Reputation: 79
I have pairs of words that are transcribed in ARPABET. I am trying to combine these words such that every possible segment sequence, assuming strict ordering, is produced. An example would look like:
word1 transcription1 word2 transcription2
dog D AA G cat K AE T
combining transcription1 and transcription2 would result in something like below where it iterates by segment. For the purposes of this toy example, I've not included instances of no segment from the second word being combined (i.e., dog+cat = dog), but it's probably in the logical space.
D K AE T
D AE T
D T
D AA K AE T
D AA AE T
D AA T
D AA G K AE T
D AA G AE T
D AA G T
D AA G
K D AA G
K AA G
K G
K AE D AA G
K AE AA G
K AE G
K AE T D AA G
K AE T AA G
K AE T G
The eventual goal is to do some quantitative analysis on each of these outputs, so saving them to a large data frame would be ideal, although it might become unwieldy with the amount of data I am working with (~900 pairs of words, 3-7 segments each). Any help on this problem would be great.
Upvotes: 2
Views: 102
Reputation: 35554
My handmade function which only uses base functions.
fun <- function(x, y){
x <- strsplit(x, " ")[[1]]
y <- strsplit(y, " ")[[1]]
apply(do.call(expand.grid, lapply(c(x, y), c, NA)),
1, function(x) paste(x[!is.na(x)], collapse = " "))
}
fun("D AA G", "K AE T")
# [1] "D AA G K AE T" "AA G K AE T" "D G K AE T" "G K AE T"
# [5] "D AA K AE T" "AA K AE T" "D K AE T" "K AE T"
# [9] "D AA G AE T" "AA G AE T" "D G AE T" "G AE T"
# [13] "D AA AE T" "AA AE T" "D AE T" "AE T"
# [17] "D AA G K T" "AA G K T" "D G K T" "G K T"
# [21] "D AA K T" "AA K T" "D K T" "K T"
# [25] "D AA G T" "AA G T" "D G T" "G T"
# [29] "D AA T" "AA T" "D T" "T"
# [33] "D AA G K AE" "AA G K AE" "D G K AE" "G K AE"
# [37] "D AA K AE" "AA K AE" "D K AE" "K AE"
# [41] "D AA G AE" "AA G AE" "D G AE" "G AE"
# [45] "D AA AE" "AA AE" "D AE" "AE"
# [49] "D AA G K" "AA G K" "D G K" "G K"

────────────────

» What to work on
Rewrite the paragraph in the ARPABET thread above that begins "The eventual goal is" as a short bulleted list that keeps its main facts.

» Record list

────────────────

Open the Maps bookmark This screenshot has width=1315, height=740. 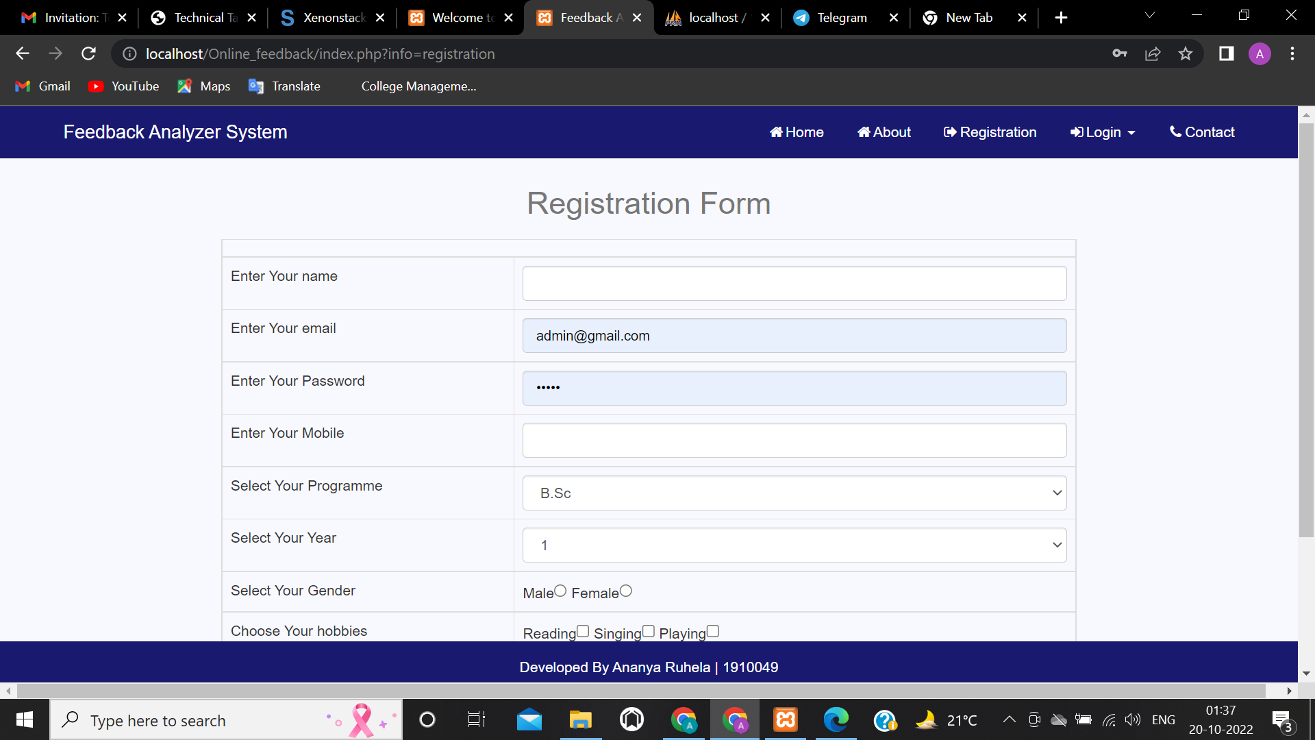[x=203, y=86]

────────────────

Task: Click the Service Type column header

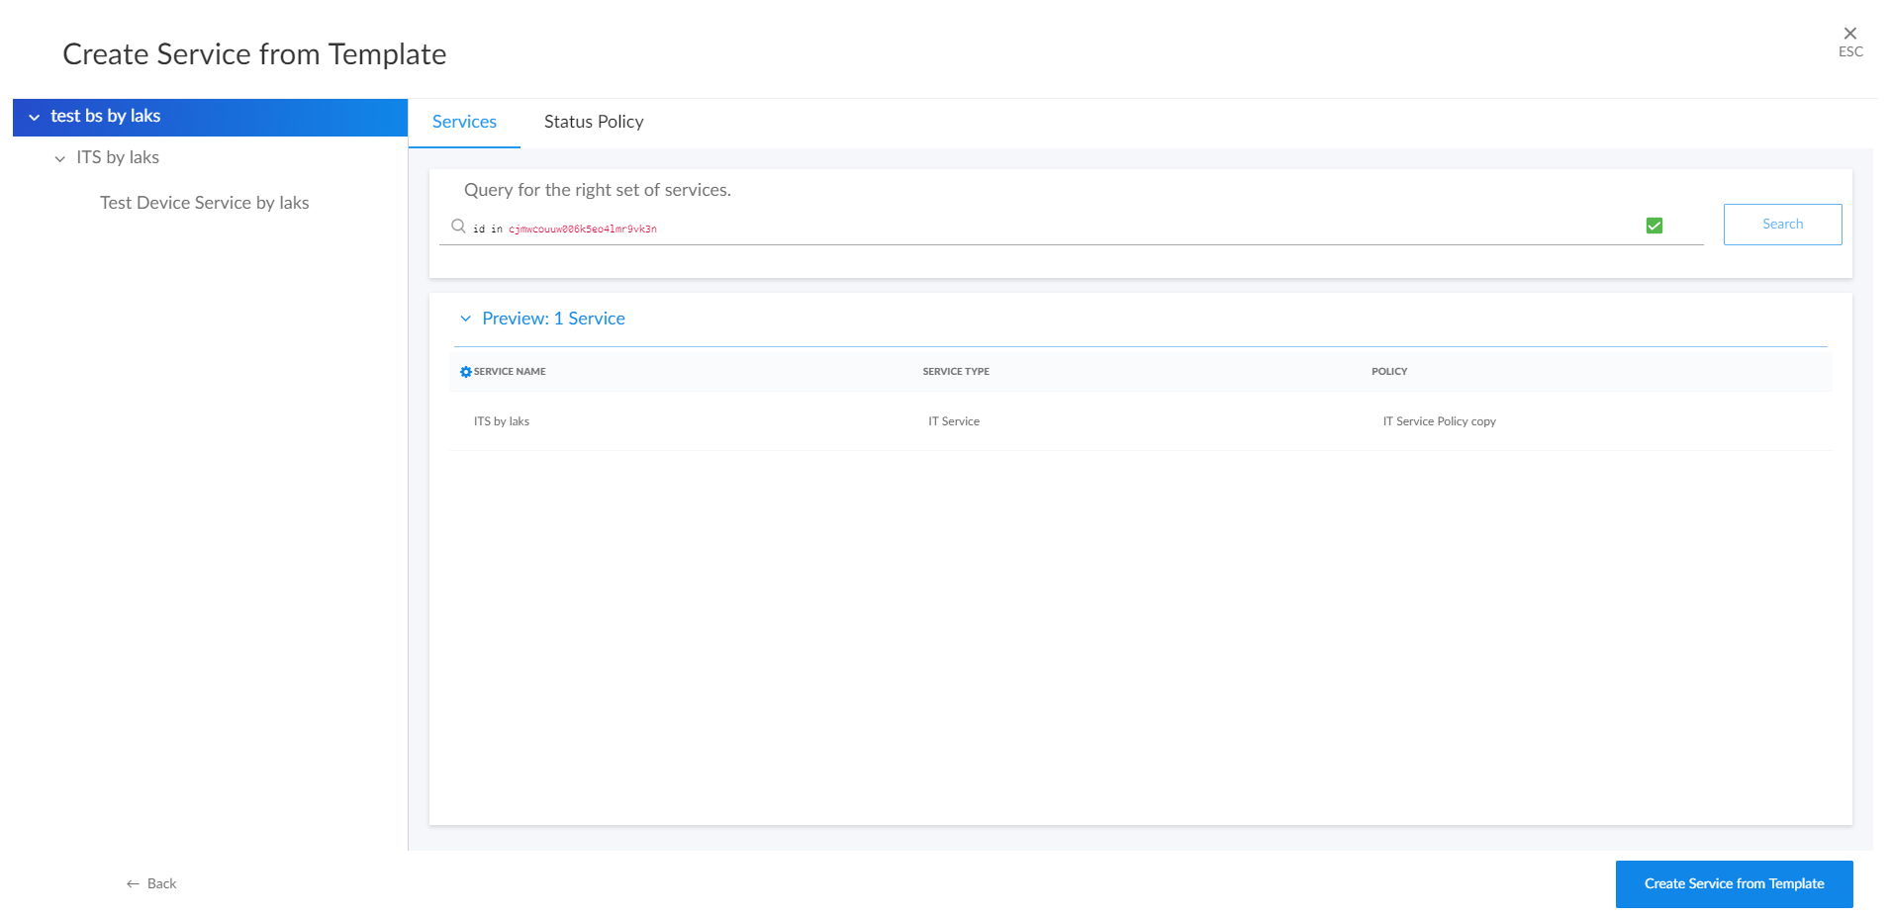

────────────────

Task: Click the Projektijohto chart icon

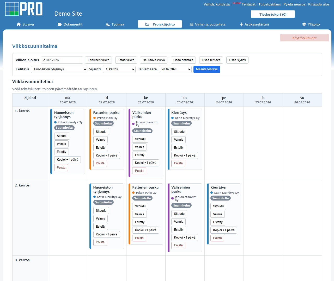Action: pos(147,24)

────────────────

» Output
- Goal: quantitative analysis of each output
- Ideal storage: one large data frame
- Concern: this may become unwieldy with the amount of data (about 900 word pairs, 3–7 segments each)
- Any help is welcome